Inflammation causes increased activity of the SNS with release of NE and co-transmitters in lymphoid organs and inflamed local sites. Immune cells carry receptors (for example, ARs) to detect and process signals from the SNS. The reaction of the immune cell to neurotransmitters is variable depending on the context of receptor engagement (activation state of the cell, expression pattern of neurotransmitter receptors, microenvironment, cytokine milieu, and distance from the catecholamine source (concentration)).

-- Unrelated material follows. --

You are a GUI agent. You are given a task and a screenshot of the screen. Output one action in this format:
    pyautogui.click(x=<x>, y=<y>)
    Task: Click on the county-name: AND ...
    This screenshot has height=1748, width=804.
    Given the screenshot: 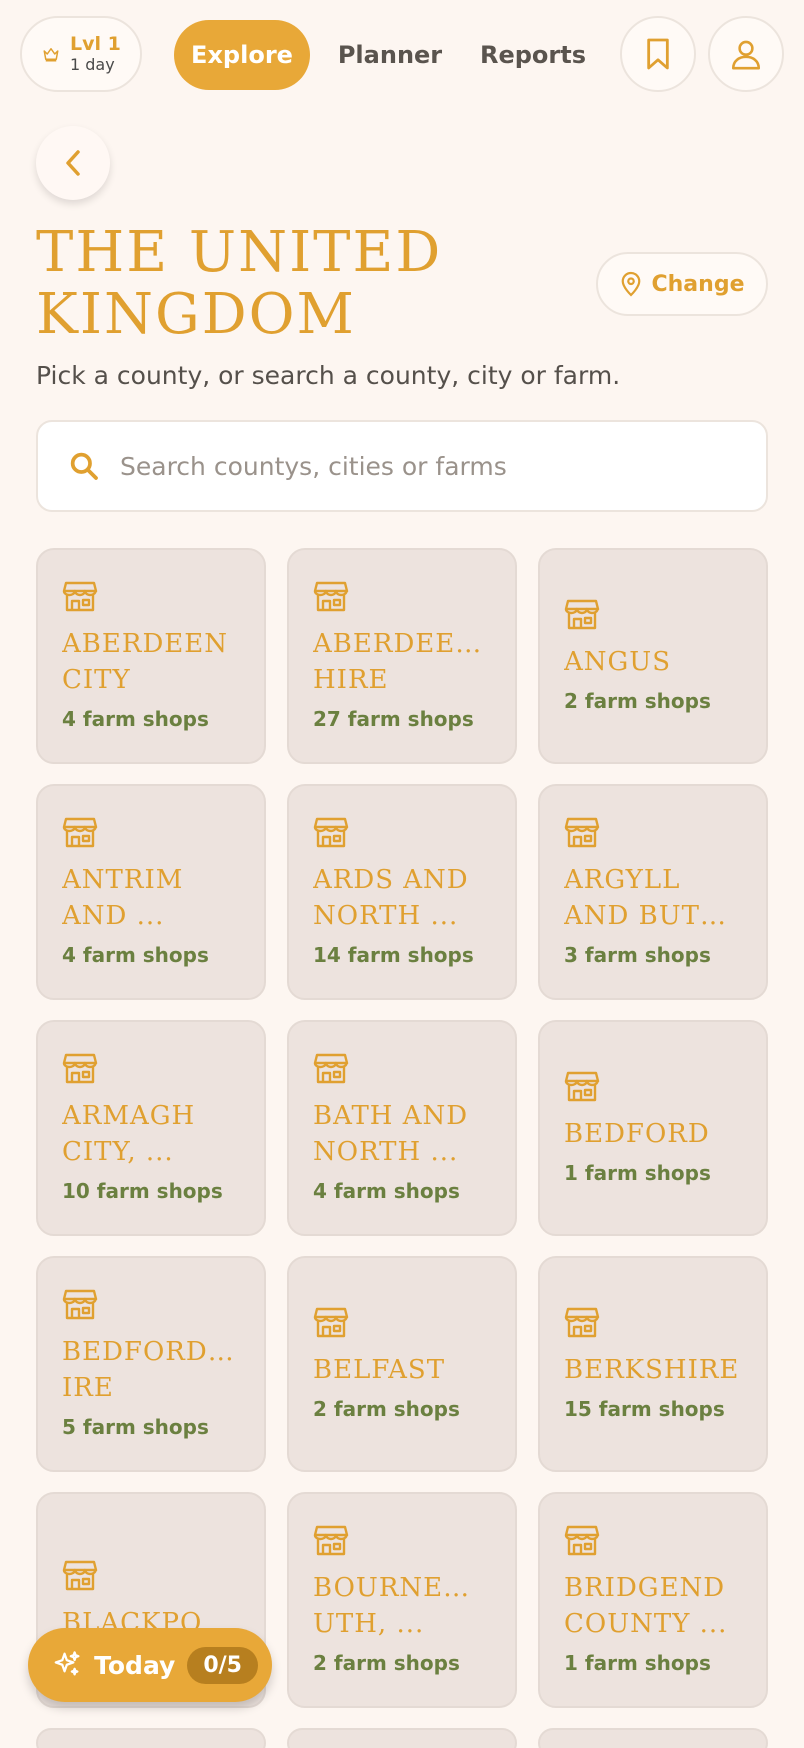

On a systemic level, the signals from the SNS are proinflammatory in the initial phase of inflammation, whereas anti-inflammatory effects are dominant in the late or chronic phases of an inflammatory response, at least in collagen-induced arthritis. Upon initiating an inflammatory process, the body adopts an ‘inflammatory configuration’ with increased systemic SNS and HPA axis activity. This reaction can be interpreted as an ‘energy appeal reaction’ resulting in the provision of enough energy-rich fuels, like glucose and free fatty acids, to fulfill the needs of an activated immune system.

If inflammation becomes chronic, as in chronic inflammatory illness, the system changes into a ‘chronic inflammatory condition’ that is characterized by

1)   still increased systemic activity of the SNS,

2)   still increased activity of the HPA axis but without immunosuppression
        (glucocorticoid receptor desensitization and inadequacy), and

3)   local repulsion of SNS fibers from inflamed tissue, including lymphoid organs,
        to create zones of permitted inflammation.

The immune response is more or less uncoupled from central regulation to avoid the anti-inflammatory influence of the brain. All mechanisms ensure an optimal fight against an antigen.

These adaptations are evolutionarily positively selected to clear the antigen, usually an intruding microbe. However, if a ‘chronic inflammatory configuration’ persists, as in autoimmunity, the effects are detrimental because of the persistently increased SNS activity, HPA activity, and the resultant chronic catabolic state. This leads to known comorbidities in chronic inflammatory disease, like cachexia, high blood pressure, insulin resistance, and increased cardiovascular mortality. The challenge is now to translate this conceptual knowledge into clinical benefit.


AR   Adrenoceptor
DTH   Delayed type hypersensitivity
HPA   Hypothalamic-pituitary-adrenal
IL   Interleukin
nACh   Nicotinic acetylcholine
NE   Norepinephrine
NPY   Neuropeptide Y
PDE   Phosphodiesterase
SNS   Sympathetic nervous system
TH   Tyrosine hydroxylase
TNF   Tumor necrosis factor
Treg   Regulatory T cell
VNS   Vagal nervous system

Competing interests

The authors declare that they have no competing interests.